Badan Investigasi Federal (FBI) memperingatkan bahwa peretas berhasil mencuri jutaan dolar dari ATM — dan serangan-serangan ini semakin sering terjadi.
FBI menyatakan bahwa peningkatan kasus *jackpotting* ATM — yang memang sesuai dengan namanya — merupakan hasil dari metode pencurian fisik maupun malware digital.
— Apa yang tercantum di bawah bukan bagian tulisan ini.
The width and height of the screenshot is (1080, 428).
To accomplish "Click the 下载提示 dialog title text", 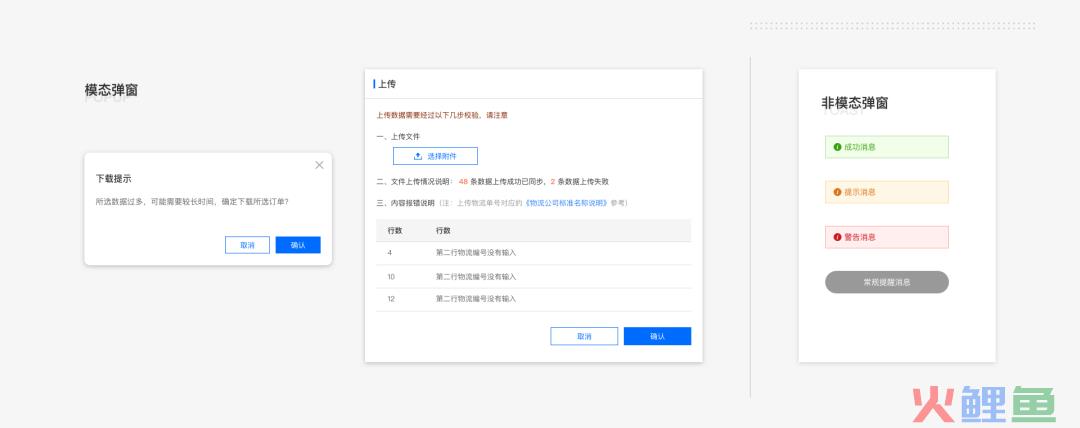I will point(113,178).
Sebagaimana ditulis FBI dalam sebuah buletin:
Mashable Light Speed
“Aktor ancaman mengeksploitasi kerentanan fisik dan perangkat lunak pada ATM dan menggelar malware untuk mengeluarkan uang tunai tanpa transaksi yang sah. FBI telah mengamati peningkatan insiden *jackpotting* ATM di seluruh Amerika Serikat. Dari 1.900 insiden *jackpotting* ATM yang dilaporkan sejak 2020, lebih dari 700 insiden dengan kerugian melebihi 20 juta dolar terjadi hanya pada tahun 2025.”
Satu bentuk malware, khususnya, memungkinkan peretas mendapatkan kendali penuh atas sebuah ATM, yang membuat aksi *jackpotting* menjadi sangat sederhana. Beruntung bagi masyarakat umum, malware bernama “Ploutus” ini tidak memberi akses kepada peretas ke rekening nasabah, melainkan ke mesin ATM itu sendiri.
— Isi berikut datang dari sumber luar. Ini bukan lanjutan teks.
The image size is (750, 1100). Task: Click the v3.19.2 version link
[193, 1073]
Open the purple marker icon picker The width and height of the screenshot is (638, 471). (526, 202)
“Setelah Ploutus terinstal pada sebuah ATM, ia memberi aktor ancaman kendali langsung atas mesin tersebut, memungkinkan mereka memicu penarikan uang tunai,” tulis FBI. “Ploutus menyerang ATM itu sendiri, bukan akun pelanggan, sehingga memungkinkan operasi pencairan dana cepat yang dapat terjadi dalam hitungan menit dan sering kali sulit dideteksi hingga uang tersebut sudah ditarik.”
Ploutus memanfaatkan perangkat lunak yang digunakan ATM untuk berkomunikasi dengan institusi keuangan, seperti dicatat TechCrunch.